## ЗАДАНИЕ:
Продолжите текст о комфорте, деньгах и любви итальянцев к симметрии, начав сразу после его последнего предложения.

## ПРИВЕДЁННЫЙ ФРАГМЕНТ:
....................

Отлученный от Вечности и теперь уже боящийся ее, ритуализованный мир, основной целью в котором стало снятие его трудности, был поделен между религией и наукой. Религии отошло утешение человечества молитвой, науке - знанием, являющимся своего рода
сводом атеистических ритуалов. Не желая помнить, что “Вначале было Слово...”, ученый человек превратил попытки договора с космосом в безмолвное выдвижение ему условий, которые он выводит из знаний, полученных, по сути, методом тыка. Ткнул правильно возникают лучшие условия для жизни, или комфорт ; ошибся — дискомфорт, или условия худшие — их можно определить словом “участь”, несущим негативное
содержание и относящимся к синонимическому ряду слова “ условия”, к которому примыкает также и слово “катастрофа”...
Ну а что касается денег, да, ими платят за продукт, создающий благоприятные обстоятельства для существования человека, то есть ситуацию, при которой от него в первую очередь требуются меньшие энергетические затраты. Но, приобретая комфорт в одном, человек начинает испытывать дискомфорт в другом: за сами деньги нам приходится расплачиваться энергией реальной. Никто не знает куда она уходит. К тому же, будучи суррогатом, сушенным потом и кровью, при постоянном “употреблении”, подобно анаболикам, которые применяют культуристы, деньги меняют естественный обмен веществ… И могут привести к смерти. Это хорошо отражает легенда о царе Мидасе, который попросил у Бога, чтобы все, к чему он прикасался, превращалось в золото… Человечество фактически стремиться к полному комфорту – к былому блаженному пребыванию в мире, но для того, чтобы обрести его, оно вначале должно восстановить свою духовно-нравственную волю. Единственное условия, на котором может строится его отношение с всемогущим небом, — это соблюдение духовно-нравственного закона – закона незыблемости первозданности...
— Ну а какое отношение к комфорту имеет симметрия?
•Симметричное — это те же утешающие обстоятельства. Симметрия вносит в мир ясность и, ориентируя человека, прогоняет его страх перед неведомым. А для такого народа, как итальянцы, прогнать из своей жизни страх — крайне важно...
-Cтрах?
“Страх,- пишет итальянский журналист Луиджи Бардзини,- проглядывается также за особой страстью итальянцев к геометрическим структурам, гармоничным архитектурным проектам, к симметрии в целом. Это страх перед неясностью, неконтролируемыми жизненными рисками и перед природой, а его тень — страстное желание чувствовать себя в безопасности. Это стремление к регулярности видно повсюду. И лишь изредка оно преследует практические цели и отвечает узко функциональным требованиям, почти всегда за ним стоит лишь желание порадовать глаз и утешить сердце. Так зеленщики каждое утро тратят массу времени, чтобы выстроить из своего товара шаткие пирамиды, которые в конце дня должны будут развалить. Новая горничная будет каждое утро упорно переставлять предметы в вашей комнате, дабы удовлетворить свои представления о симметрическом идеале. Она до тех пор будет расставлять на камине канделябры, статуэтки и вазы, пока не превратит его в некую пародию на алтарь. В старых садах ничто не оставляют на волю случая и необузданной природы. Их сложные схемы из зеленых изгородей, гальковых дорожек, фонтанов и статуй, всегда строго геометричных, по-настоящему можно оценить лишь с высоты птичьего полета, откуда они представляются замысловатыми арабесками.

....................

## НАБОР ДАННЫХ:

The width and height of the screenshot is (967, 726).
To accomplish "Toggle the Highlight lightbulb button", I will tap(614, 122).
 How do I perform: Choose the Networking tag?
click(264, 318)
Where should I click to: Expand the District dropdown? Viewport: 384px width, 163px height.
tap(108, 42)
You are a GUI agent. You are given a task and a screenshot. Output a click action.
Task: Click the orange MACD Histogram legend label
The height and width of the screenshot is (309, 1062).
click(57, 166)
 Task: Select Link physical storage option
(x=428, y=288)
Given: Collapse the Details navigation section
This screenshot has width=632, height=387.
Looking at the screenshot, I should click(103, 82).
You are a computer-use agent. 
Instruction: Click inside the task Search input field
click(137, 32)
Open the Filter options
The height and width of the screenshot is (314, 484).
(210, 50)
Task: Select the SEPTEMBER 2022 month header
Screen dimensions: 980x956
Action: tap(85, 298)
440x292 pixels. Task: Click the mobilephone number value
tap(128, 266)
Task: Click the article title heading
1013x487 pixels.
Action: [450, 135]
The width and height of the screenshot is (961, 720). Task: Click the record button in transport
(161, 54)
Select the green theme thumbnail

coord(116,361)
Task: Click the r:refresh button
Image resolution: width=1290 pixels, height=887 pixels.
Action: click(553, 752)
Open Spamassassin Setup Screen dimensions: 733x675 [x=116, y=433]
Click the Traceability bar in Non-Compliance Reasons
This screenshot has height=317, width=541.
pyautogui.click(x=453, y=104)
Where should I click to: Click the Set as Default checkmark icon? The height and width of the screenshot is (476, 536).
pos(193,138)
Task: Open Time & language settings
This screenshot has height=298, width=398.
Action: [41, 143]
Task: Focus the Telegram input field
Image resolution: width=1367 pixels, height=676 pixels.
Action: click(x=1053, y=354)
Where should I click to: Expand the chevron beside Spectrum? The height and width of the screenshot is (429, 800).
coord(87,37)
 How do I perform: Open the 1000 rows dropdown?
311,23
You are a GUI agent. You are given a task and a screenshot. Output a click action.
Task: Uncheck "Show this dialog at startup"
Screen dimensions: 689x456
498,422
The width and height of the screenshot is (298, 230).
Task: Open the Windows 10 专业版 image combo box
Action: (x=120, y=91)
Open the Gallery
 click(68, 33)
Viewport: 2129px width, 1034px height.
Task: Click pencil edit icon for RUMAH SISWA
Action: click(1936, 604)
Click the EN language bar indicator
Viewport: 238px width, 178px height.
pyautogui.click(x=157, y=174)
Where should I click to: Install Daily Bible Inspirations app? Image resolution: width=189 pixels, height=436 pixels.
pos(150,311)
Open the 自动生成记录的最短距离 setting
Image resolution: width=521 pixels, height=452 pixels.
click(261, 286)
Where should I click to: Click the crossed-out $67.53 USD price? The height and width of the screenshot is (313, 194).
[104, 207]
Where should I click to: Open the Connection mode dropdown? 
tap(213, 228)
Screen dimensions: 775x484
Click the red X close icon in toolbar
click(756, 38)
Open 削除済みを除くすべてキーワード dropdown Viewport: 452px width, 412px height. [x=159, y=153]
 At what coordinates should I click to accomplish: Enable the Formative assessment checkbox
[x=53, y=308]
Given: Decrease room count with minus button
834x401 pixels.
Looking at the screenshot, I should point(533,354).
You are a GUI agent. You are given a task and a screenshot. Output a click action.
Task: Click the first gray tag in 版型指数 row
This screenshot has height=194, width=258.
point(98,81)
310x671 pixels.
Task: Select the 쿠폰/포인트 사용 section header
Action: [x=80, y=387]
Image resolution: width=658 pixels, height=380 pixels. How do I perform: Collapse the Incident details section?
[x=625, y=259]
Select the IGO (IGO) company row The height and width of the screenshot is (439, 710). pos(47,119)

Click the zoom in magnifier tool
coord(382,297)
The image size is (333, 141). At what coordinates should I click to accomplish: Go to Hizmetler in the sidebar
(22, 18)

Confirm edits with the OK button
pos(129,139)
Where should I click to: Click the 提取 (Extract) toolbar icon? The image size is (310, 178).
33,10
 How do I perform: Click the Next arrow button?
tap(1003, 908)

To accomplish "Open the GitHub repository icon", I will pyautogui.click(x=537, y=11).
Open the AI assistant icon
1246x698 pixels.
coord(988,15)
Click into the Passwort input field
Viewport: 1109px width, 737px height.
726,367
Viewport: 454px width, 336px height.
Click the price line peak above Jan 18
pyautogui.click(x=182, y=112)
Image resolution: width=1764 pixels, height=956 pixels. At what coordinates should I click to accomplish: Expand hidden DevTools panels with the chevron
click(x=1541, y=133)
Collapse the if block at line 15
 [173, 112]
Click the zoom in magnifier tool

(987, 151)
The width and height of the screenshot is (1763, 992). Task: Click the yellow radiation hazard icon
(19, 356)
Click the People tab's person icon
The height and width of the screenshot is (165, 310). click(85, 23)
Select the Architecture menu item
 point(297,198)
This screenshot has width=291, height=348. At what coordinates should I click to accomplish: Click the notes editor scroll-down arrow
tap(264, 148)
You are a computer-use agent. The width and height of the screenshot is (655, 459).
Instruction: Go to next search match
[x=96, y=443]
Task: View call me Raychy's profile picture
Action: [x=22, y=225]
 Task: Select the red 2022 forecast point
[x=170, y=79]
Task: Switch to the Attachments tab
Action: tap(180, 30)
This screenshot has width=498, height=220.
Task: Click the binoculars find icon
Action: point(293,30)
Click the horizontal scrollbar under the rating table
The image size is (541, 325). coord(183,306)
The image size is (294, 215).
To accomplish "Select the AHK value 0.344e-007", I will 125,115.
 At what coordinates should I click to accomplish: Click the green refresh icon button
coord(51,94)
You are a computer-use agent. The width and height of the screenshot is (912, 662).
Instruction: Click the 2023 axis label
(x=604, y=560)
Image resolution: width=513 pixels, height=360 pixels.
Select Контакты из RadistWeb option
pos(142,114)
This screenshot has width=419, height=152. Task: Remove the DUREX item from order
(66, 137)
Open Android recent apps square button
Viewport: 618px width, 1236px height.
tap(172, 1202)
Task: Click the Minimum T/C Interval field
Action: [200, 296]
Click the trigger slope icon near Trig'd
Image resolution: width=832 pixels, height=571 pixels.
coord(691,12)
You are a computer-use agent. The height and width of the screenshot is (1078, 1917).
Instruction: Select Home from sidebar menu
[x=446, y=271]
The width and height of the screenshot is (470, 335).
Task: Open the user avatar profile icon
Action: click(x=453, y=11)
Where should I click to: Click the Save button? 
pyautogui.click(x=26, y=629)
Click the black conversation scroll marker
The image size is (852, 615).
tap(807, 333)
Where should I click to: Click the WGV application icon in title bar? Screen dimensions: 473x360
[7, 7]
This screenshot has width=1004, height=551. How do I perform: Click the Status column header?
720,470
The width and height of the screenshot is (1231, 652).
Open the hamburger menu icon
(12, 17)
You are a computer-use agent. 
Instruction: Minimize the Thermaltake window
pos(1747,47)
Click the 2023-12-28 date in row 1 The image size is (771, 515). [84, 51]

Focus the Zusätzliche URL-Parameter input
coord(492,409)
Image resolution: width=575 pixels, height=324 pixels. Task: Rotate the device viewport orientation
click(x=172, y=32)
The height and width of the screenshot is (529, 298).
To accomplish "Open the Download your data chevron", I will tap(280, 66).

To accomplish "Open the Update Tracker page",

....................

## ПИСЬМЕННЫЙ ОТВЕТ:
Дороги, площади, бульвары, парки проспекты — все это в Италии спроектировано по жестким законам симметрии. В начале бульвара парой стоят почти одинаковые церкви. Улицы сходятся у одного обелиска или монумента. Одинаковые или подобные фонтаны украшают начало и конец длинного проспекта. Поля почти всегда бесполезно ухожены. Лесопосадки неизбежно тянутся военными рядами. Та же одержимость симметричностью может быть выявлена и в вещах незримых: в нелепых нормах и положениях, которые уровновешивают запреты для одной группы запретами для другой, в сложных схемах школьных работ, в организации правительственных учреждений и военских подразделений. Итальянский литературный шедевр - “Божественная комедия” — так четко выстроен, что школьникам приходится приобретать специальную схему, на которой отображены положения и топография ада, чистилища и рая. Национальная поэма сложена из вспупительной песни и трех кантик, каждая из которых содержит 33 песни и заканчивается словом “звезды””.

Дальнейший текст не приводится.